__Exercises to complete__
1/ In the passage on Jewish and Gentile Christians, which verses of Romans does Paul write that are quoted?
2/ Carry on the passage on Jewish and Gentile Christians from the point where it stops.

[START Excerpt provided]

Now, one thing we do know, is that God did choose to reveal himself and his Son, through whom we can obtain salvation, through the Jewish people and offered it equally to the Gentiles as well. Paul writes in Romans 1:16&17:

 For I am not ashamed of the gospel, for it is the power of God for salvation to everyone who believes, to the Jew first and also to the Greek. 17 For in it the righteousness of God is revealed from faith for faith,[e] as it is written, “The righteous shall live by faith.”[f]

But Paul is just as clear that, in Christ, there is no difference. We are all one in Gods eyes and in status before him. And we see here, that it wasnt always easy and it didnt match their preconcivied notions but Jewish Christians and Gentile Christians were showing love and unity to each other.

Dr Kim Riddlebarger writes:

Those whom the gospel sets free, will find themselves filled with gratitude and desiring to help out their brothers and sisters whenever necessary. Since the blessings of that gospel were first preached to the Jews, and then spilled over on to the Gentiles, the Gentiles are able to show their gratitude by collecting an offering for the relief of the Jewish poor. Having been given spiritual blessings from the Jews, the Gentiles can now share their material blessings with them.

[END Excerpt provided]
[START Supplied data]

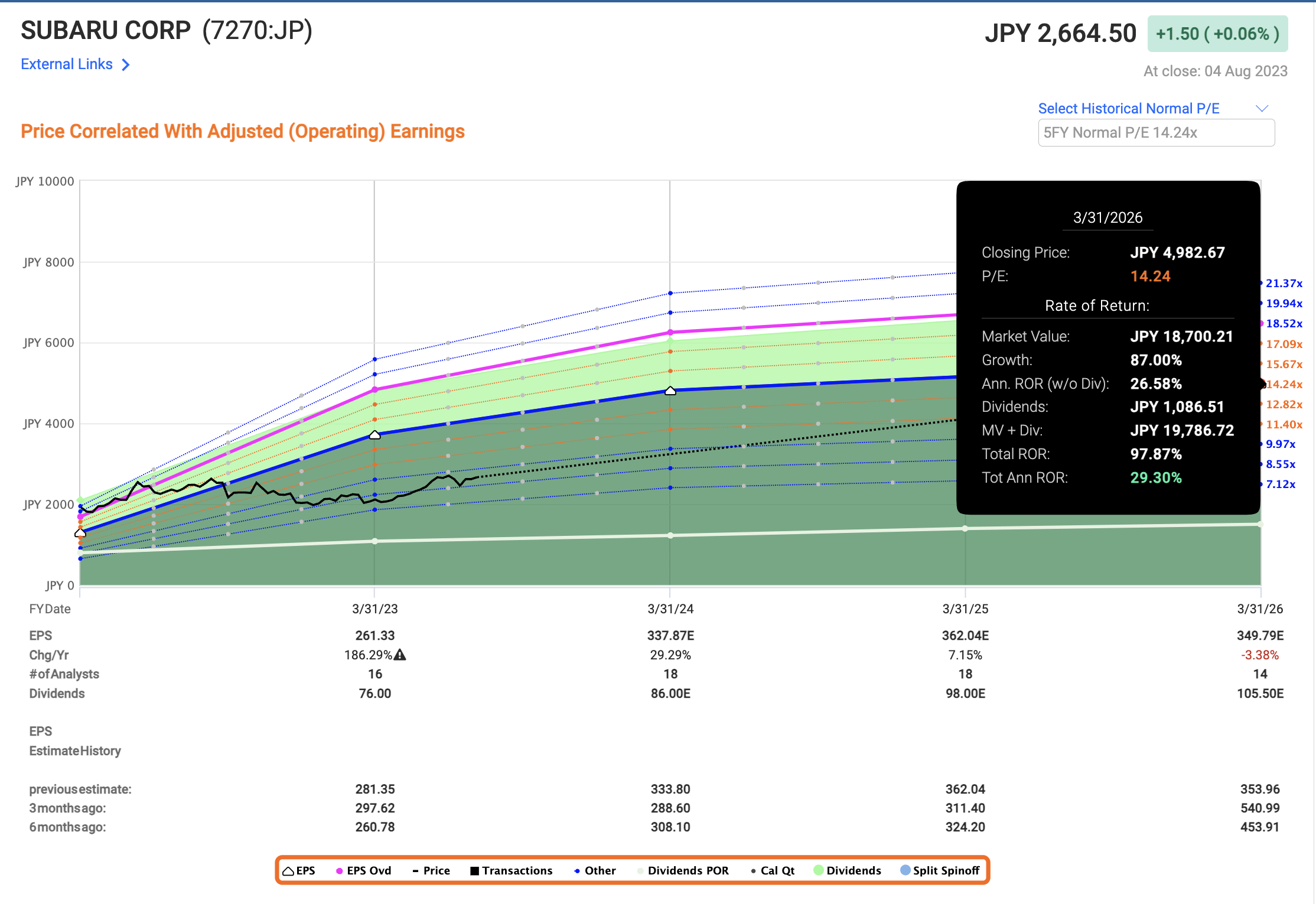Click warning triangle beside 186.29% change
The height and width of the screenshot is (904, 1316).
400,655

[END Supplied data]

__Answers below__
1/ Romans 1:16 and 17.

2/
With the gospel, everything changes. Our heart, our attitudes, our actions, even our perceptions of other groups of people. Outside of Christ, Jews & Gentiles were essentially enemies. In Christ, they were brothers and sisters.

Piper again writes:

The spiritual blessings we enjoy—forgiveness of sins, and justification by faith, and reconciliation with God, and escape from hell, and all things working together for our eternal good, and the hope of enjoying the glory of God—all of these are owing to our being connected to the seed of Abraham, namely, Jesus Christ (Galatians 3:16). Jesus said in John 4:22, “Salvation is from the Jews.” Our savior is the Jewish Messiah.

The unity between Jewish Christians and Gentile Christians was brought about by their submission to Jesus Christ and by the work of the Holy Spirit, but it took purposeful work on their part.

Unity takes work because we are all different peoiple, from different backgrounds with different experiences. But unity is both called for and worth it. It comes through the changed hearts of the Gospel. It comes through work on our end. It comes through loving each other, remembering love covers a multitude of sins. It comes through setting aside our own preferences for the sake of the good of the body of Christ. It comes through fellowship and serving together.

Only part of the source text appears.